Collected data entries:
________

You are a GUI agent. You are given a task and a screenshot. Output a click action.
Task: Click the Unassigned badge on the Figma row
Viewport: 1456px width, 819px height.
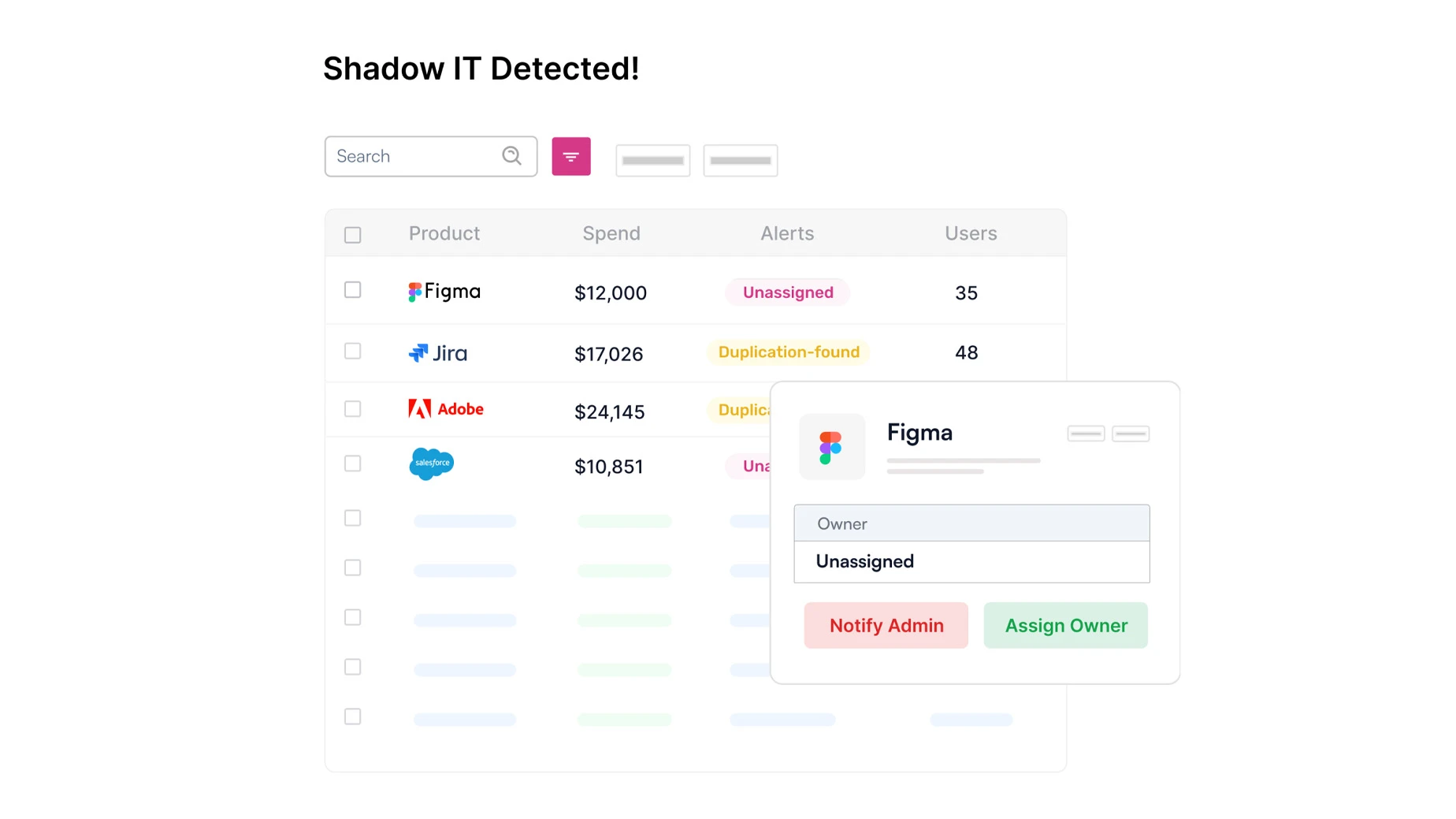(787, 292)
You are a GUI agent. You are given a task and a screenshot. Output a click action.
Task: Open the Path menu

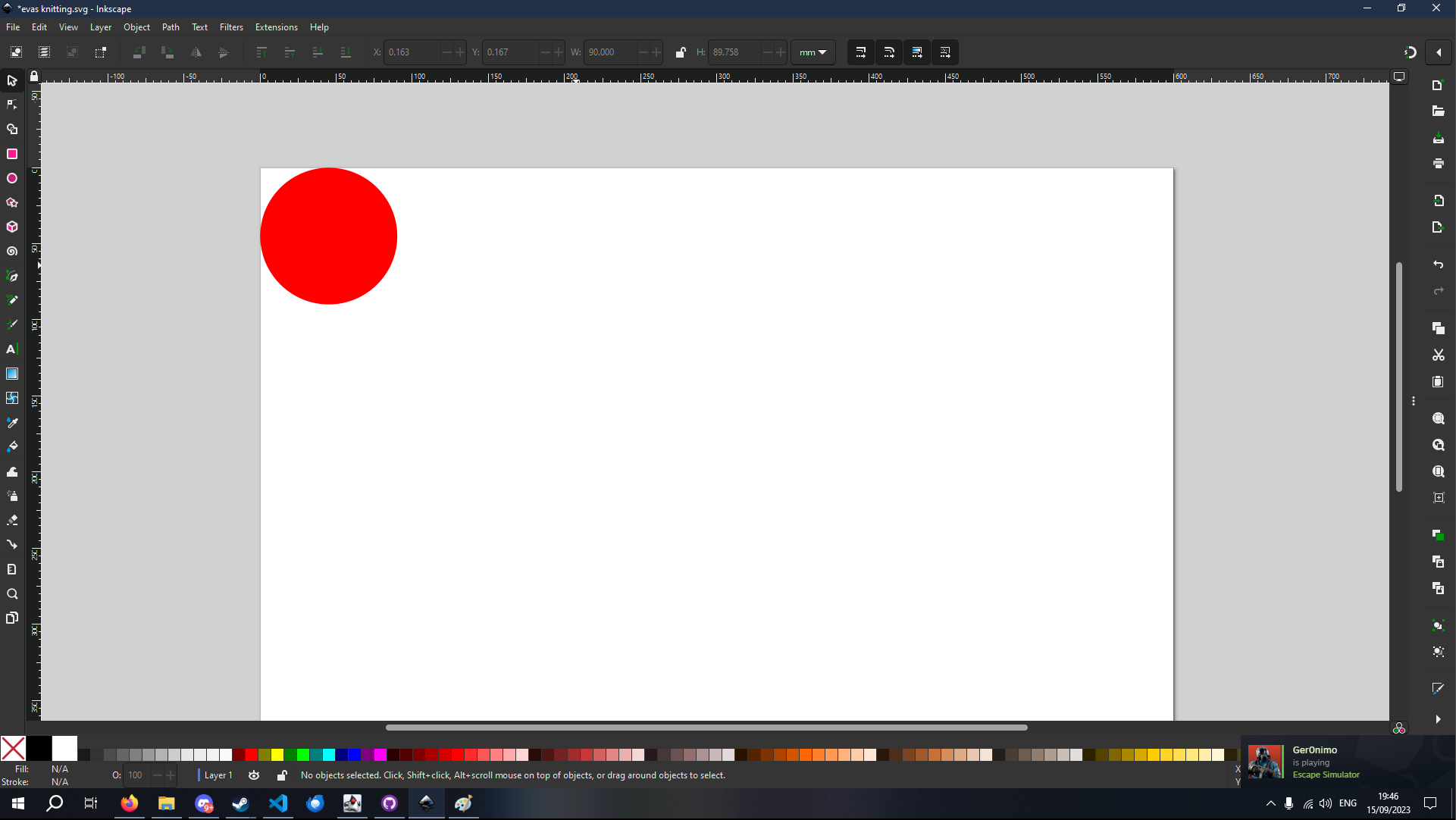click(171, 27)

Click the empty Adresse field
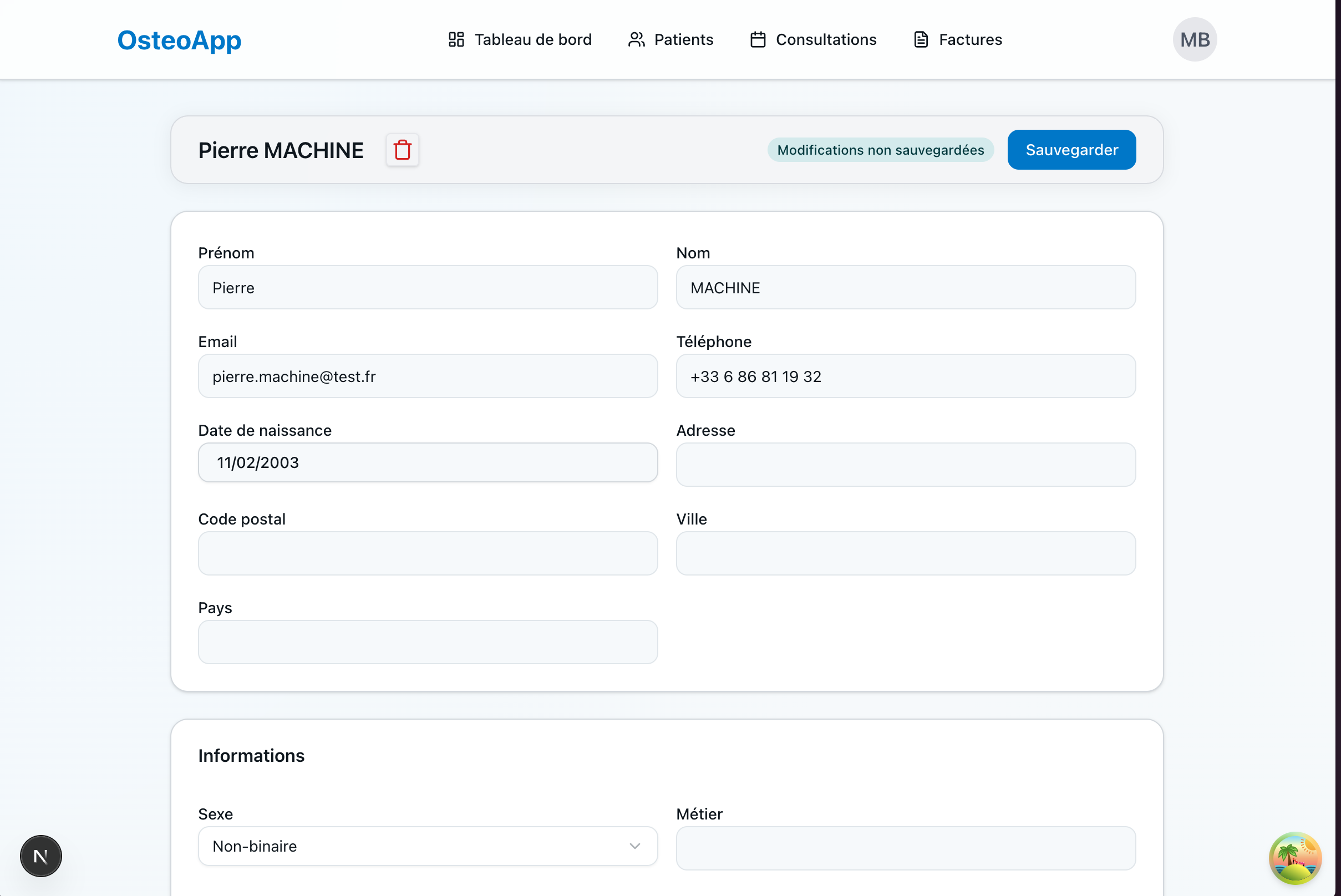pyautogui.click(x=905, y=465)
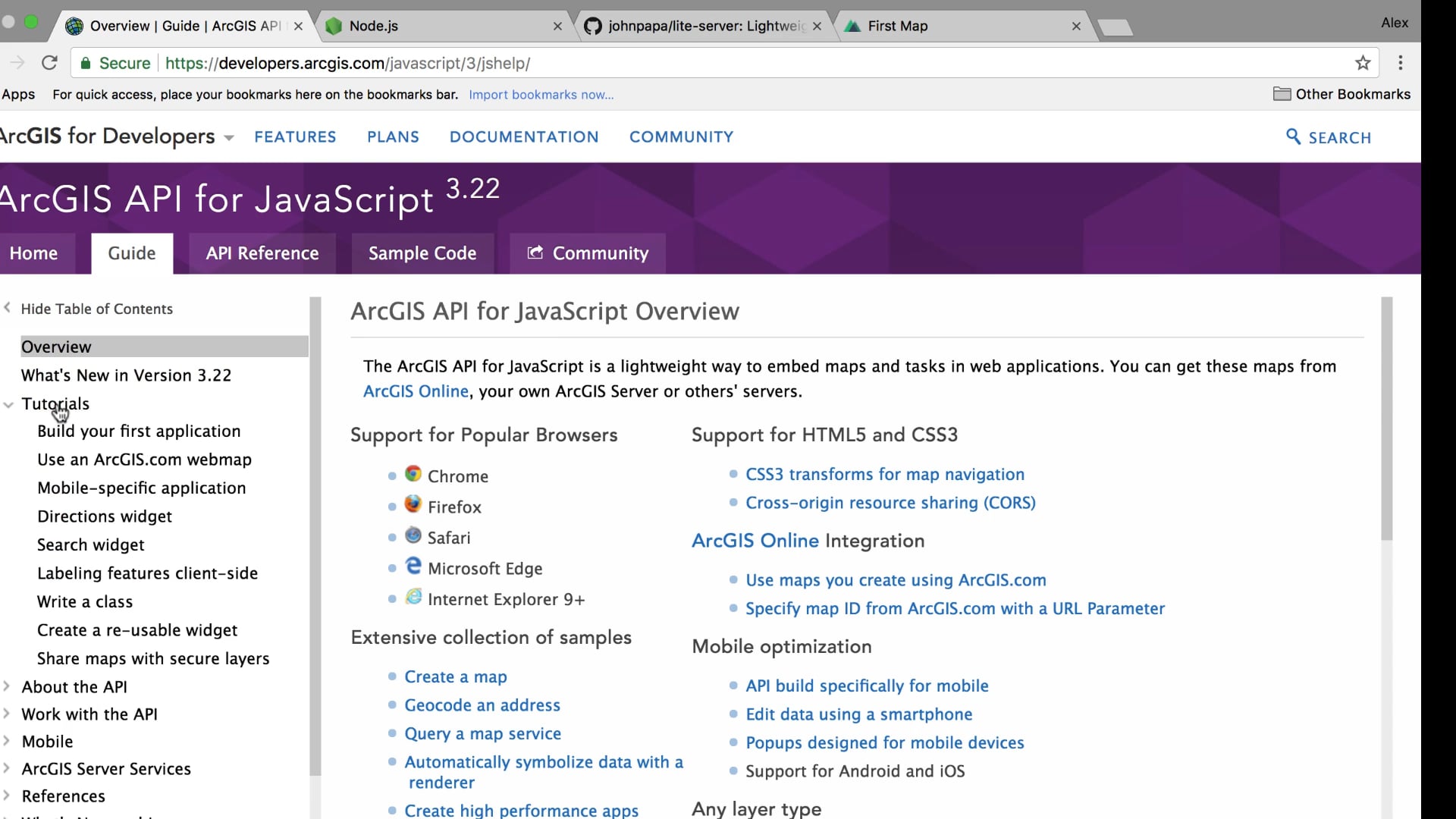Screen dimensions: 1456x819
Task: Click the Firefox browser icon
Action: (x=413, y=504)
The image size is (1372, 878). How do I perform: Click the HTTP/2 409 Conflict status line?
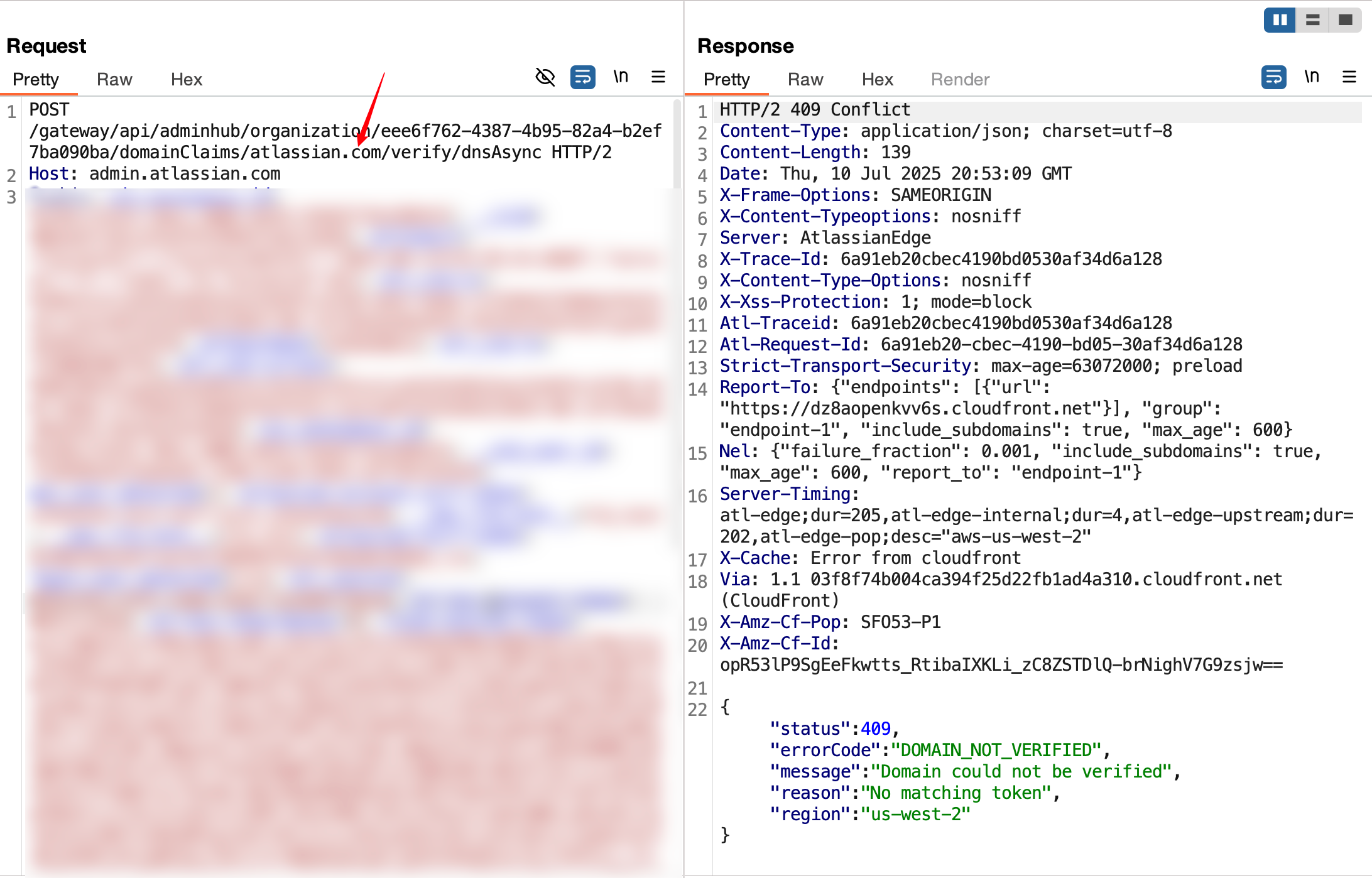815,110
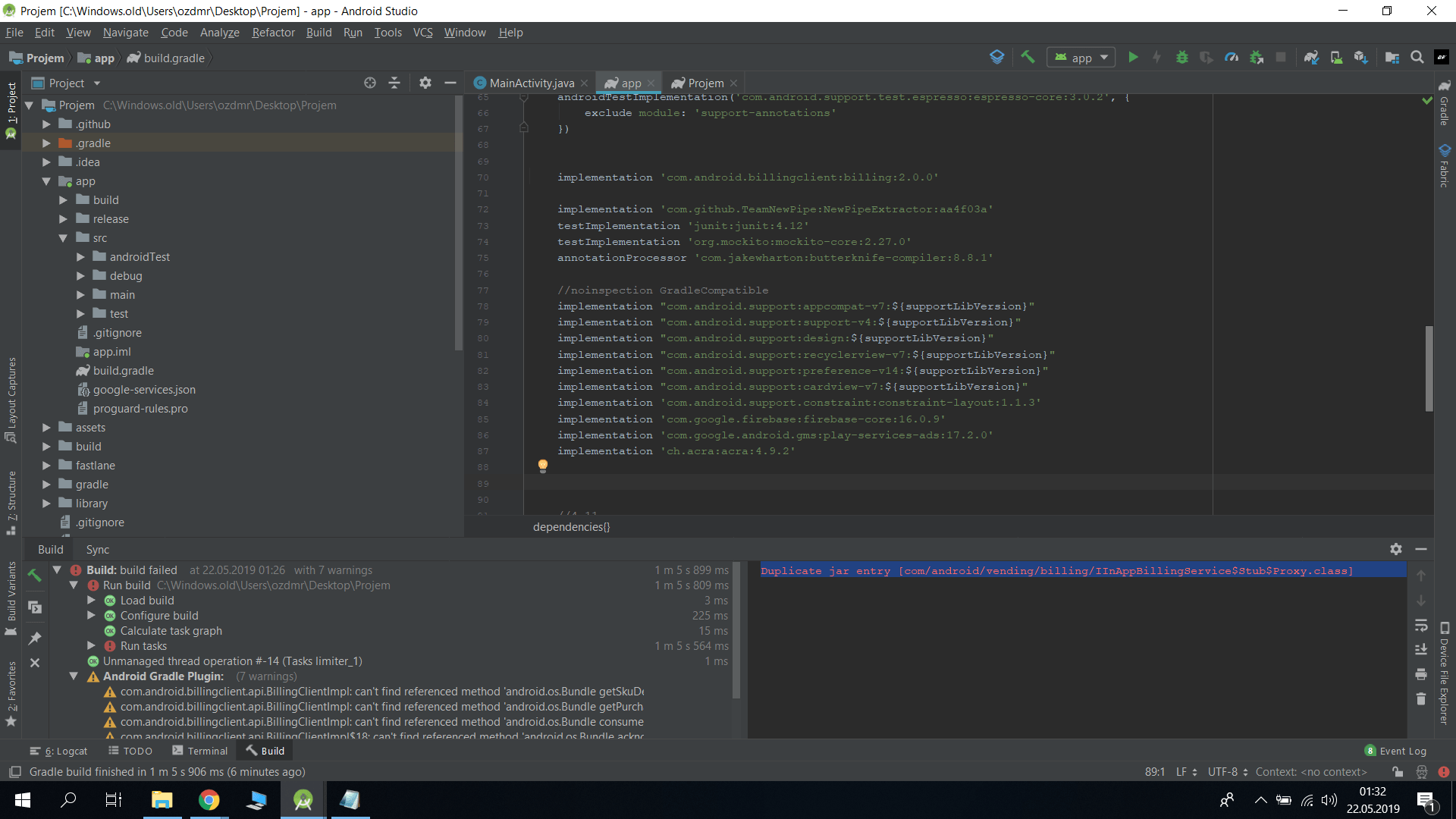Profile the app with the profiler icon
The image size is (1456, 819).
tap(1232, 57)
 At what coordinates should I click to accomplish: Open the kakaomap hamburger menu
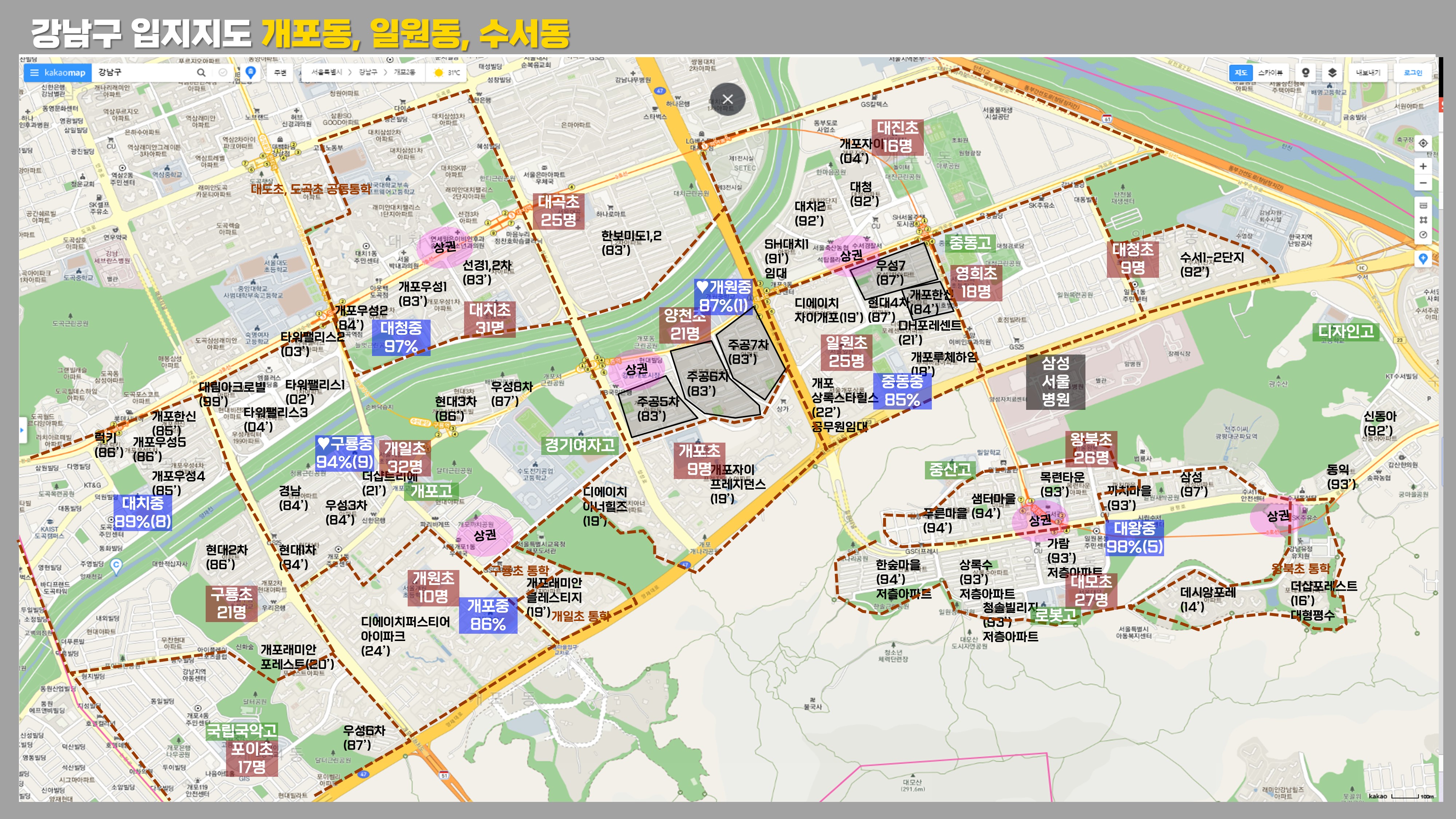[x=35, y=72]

________

◆ **DESCRIPTION OF THE TASK**
Give every entry again word for word; no images belong in the copy.

◆ **RESPONSE**
You are a GUI agent. You are given a task and a screenshot. Output a click action.
Task: Click the Unassigned badge on the Figma row
Viewport: 1456px width, 819px height.
(787, 292)
You are a GUI agent. You are given a task and a screenshot. Output a click action.
Task: Open the Path menu

click(171, 27)

Click the empty Adresse field
pyautogui.click(x=905, y=465)
Screen dimensions: 1456x819
Task: Click the Firefox browser icon
Action: (x=413, y=504)
The image size is (1372, 878). How do I perform: Click the HTTP/2 409 Conflict status line?
815,110
Profile the app with the profiler icon
The image size is (1456, 819).
tap(1232, 57)
 At what coordinates should I click to accomplish: Open the kakaomap hamburger menu
[x=35, y=72]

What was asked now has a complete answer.